35In midstream there was an island, to which the gladiators tried to make their way in boats, but the Germans swam over and got there first. When a good number of them had swam across, Macer manned some Liburnian cruisers[290] and attacked them with the bravest of his gladiators. But they fought with less courage than soldiers, and from their unsteady boats they could not shoot so well as the others, who had a firm footing on the bank. Swaying this way and that in their alarm, the sailors and the marines were beginning to get in each other's way, when the Germans actually leapt into the shallows, caught hold of the boats by the stern, and either clambered up by the gangways or sunk them bodily with their own hands. All this took place before the eyes of both armies[291], and the higher rose the spirits of the Vitellians, the greater became the indignation of the Othonians against Macer, the author and cause of their disaster. 36The remainder of the boats were eventually dragged off,[292] and the battle ended in flight. The army demanded Macer's execution. He had been actually wounded by a lance that had been flung at him, and the soldiers were rushing on him with drawn swords when some tribunes and centurions intervened and rescued him.

Soon after this, Vestricius Spurinna, on Otho's orders, brought up a reinforcement of the Guards, leaving behind a small garrison at Placentia, and before long, Otho sent the consul-elect, Flavius Sabinus,[293] to take command of Macer's force.

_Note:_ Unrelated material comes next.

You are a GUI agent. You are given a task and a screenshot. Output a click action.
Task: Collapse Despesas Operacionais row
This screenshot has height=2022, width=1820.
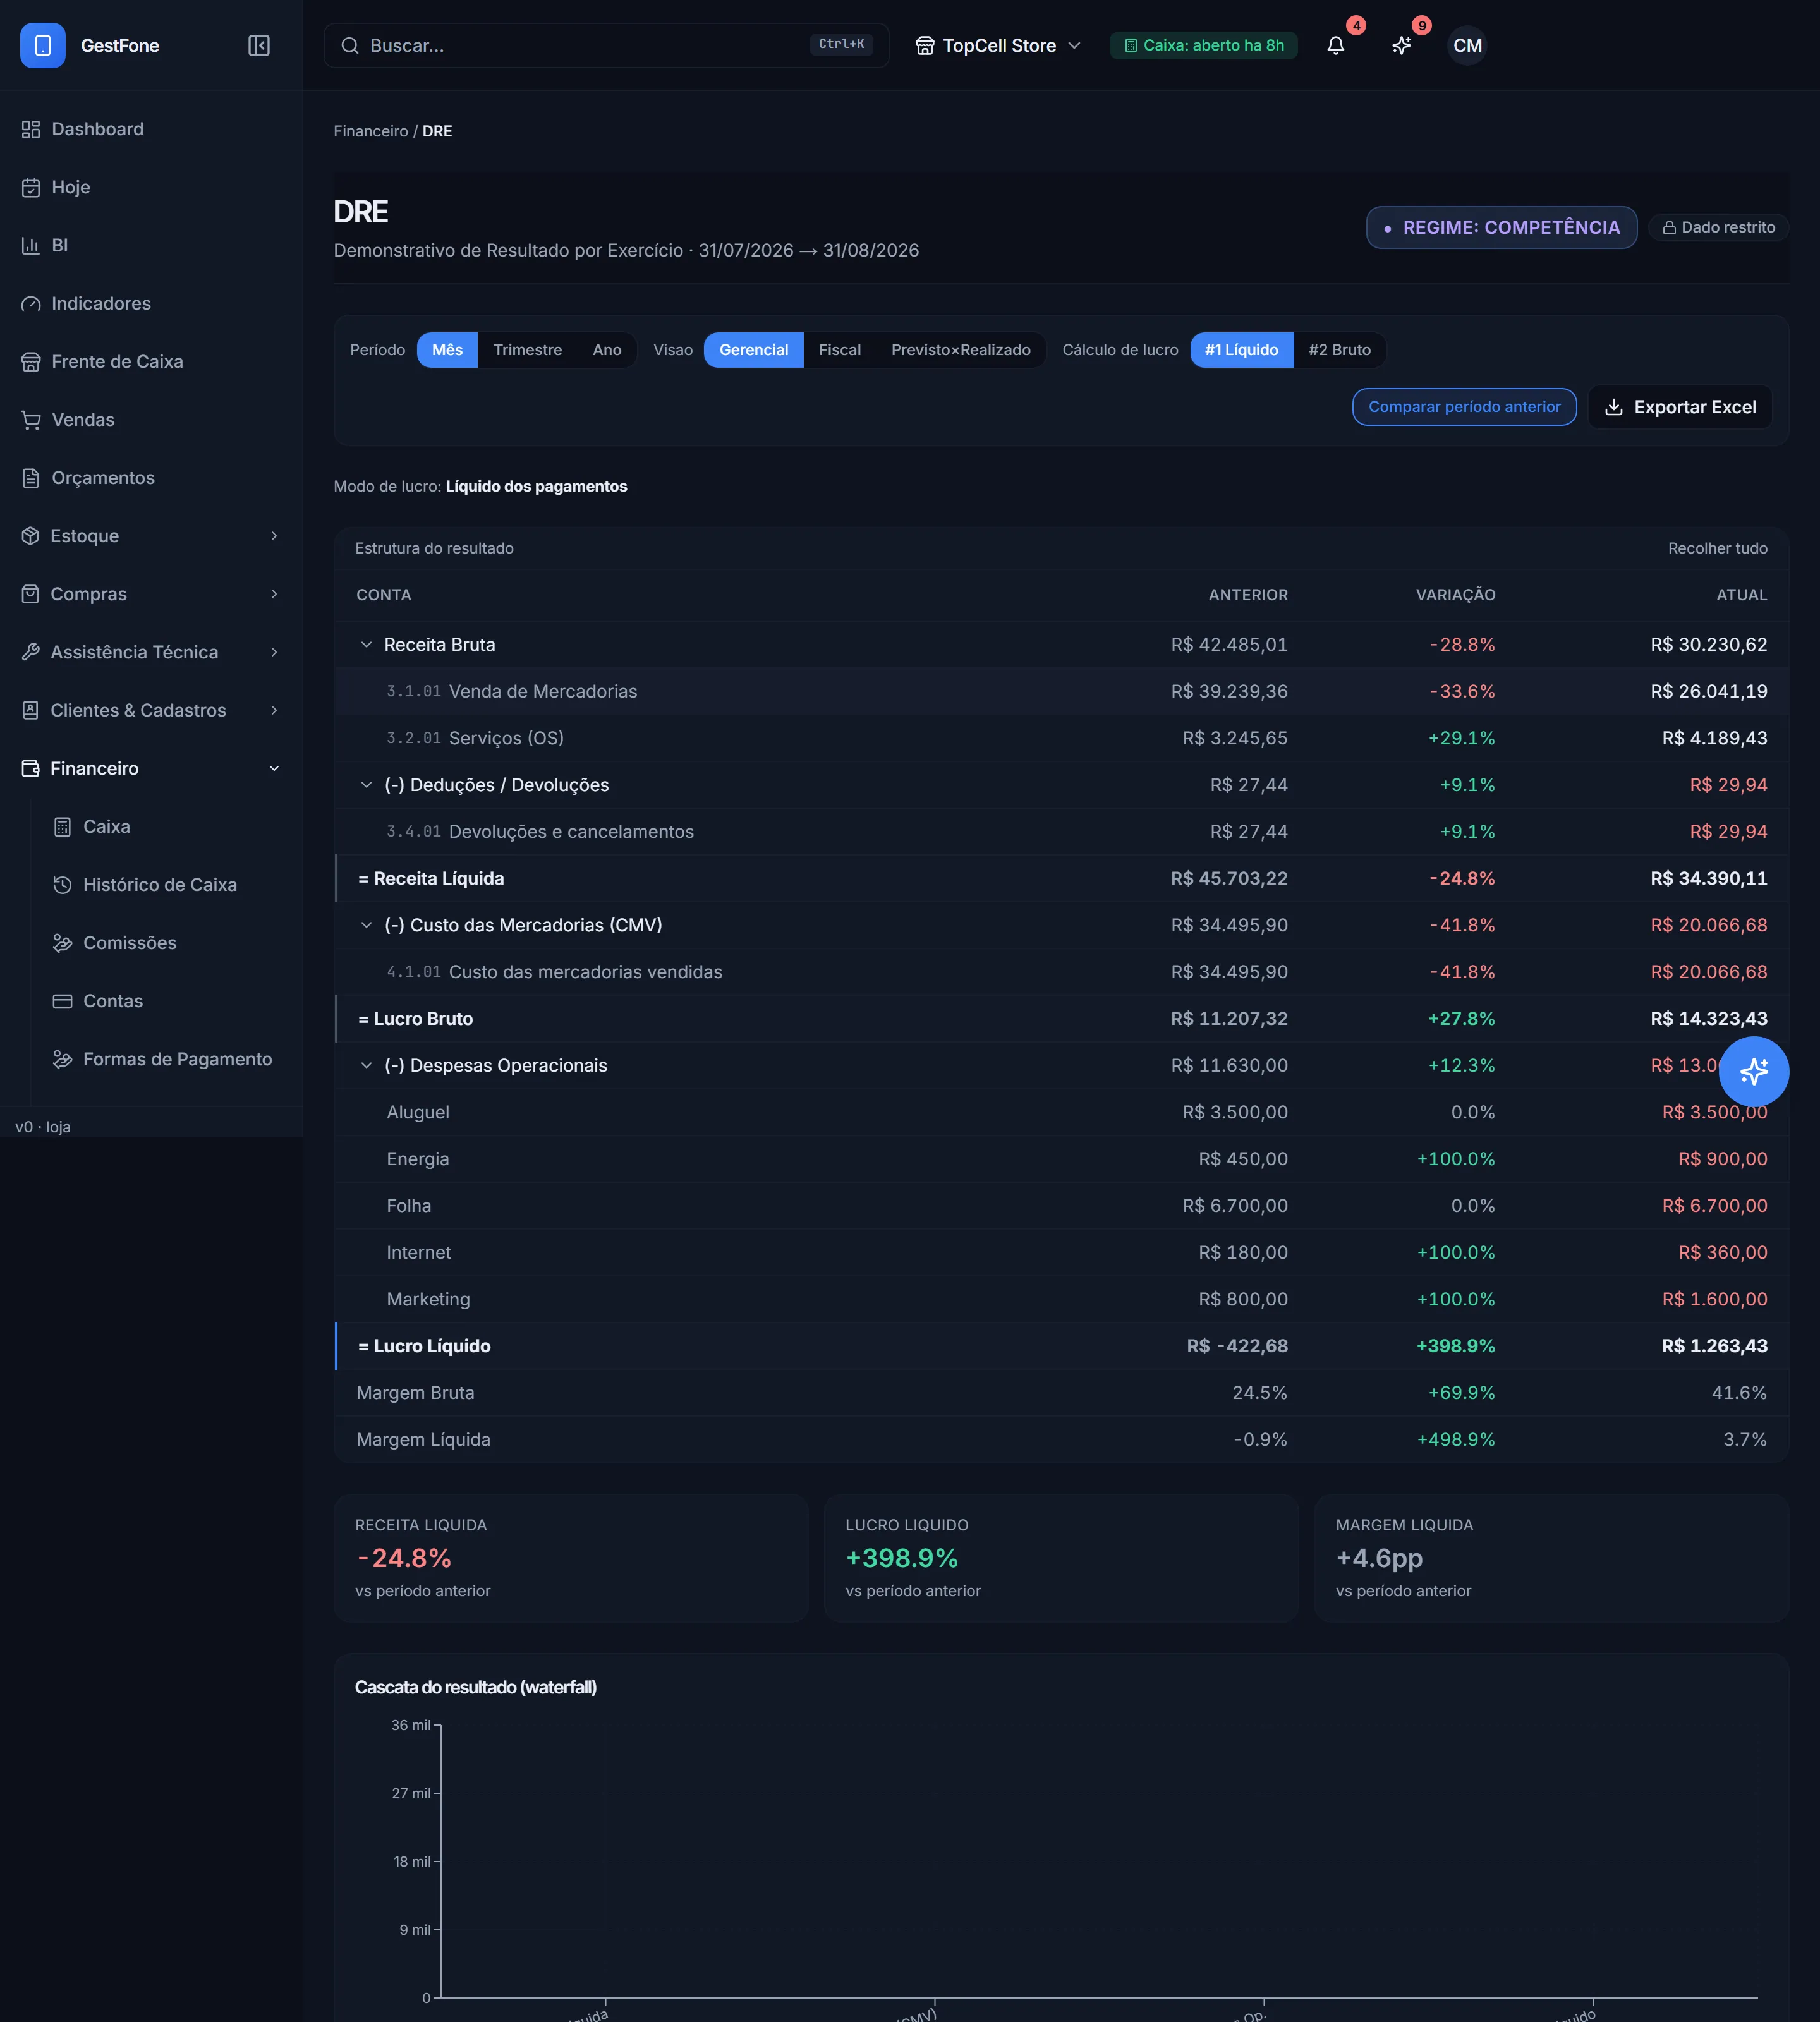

This change pleased the soldiers, but the frequent mutinies made the generals unwilling to assume such a perilous command.

37In some of my authorities[294] I find a statement that either a growing fear of war or dislike of the two emperors, whose discreditable misconduct grew daily more notorious, led the armies to hesitate whether they should not give up the struggle and either themselves combine to choose an emperor or refer the choice to the senate. This, it is suggested, was the motive of Otho's generals in advising delay, and Paulinus in particular had high hopes, since he was the senior ex-consul, and a distinguished general who had earned a brilliant reputation by his operations in Britain. For my own part, while I am ready to admit that a few people may have tacitly wished for peace instead of civil war, or for a good and virtuous emperor instead of two who were the worst of criminals, yet I imagine that Paulinus was much too wise to hope that in a time of universal corruption the people would show such moderation. Those who had sacrificed peace in a passion for war were not likely to stop the war from any affection for peace. Nor was it possible that armies whose language and characteristics differed so widely should ever come to such an agreement. As for the officers; nearly all of them were extravagant, bankrupt, and guilty of some crime: they had not a good enough conscience to put up with any emperor who was not as vicious as themselves and under an obligation for their services.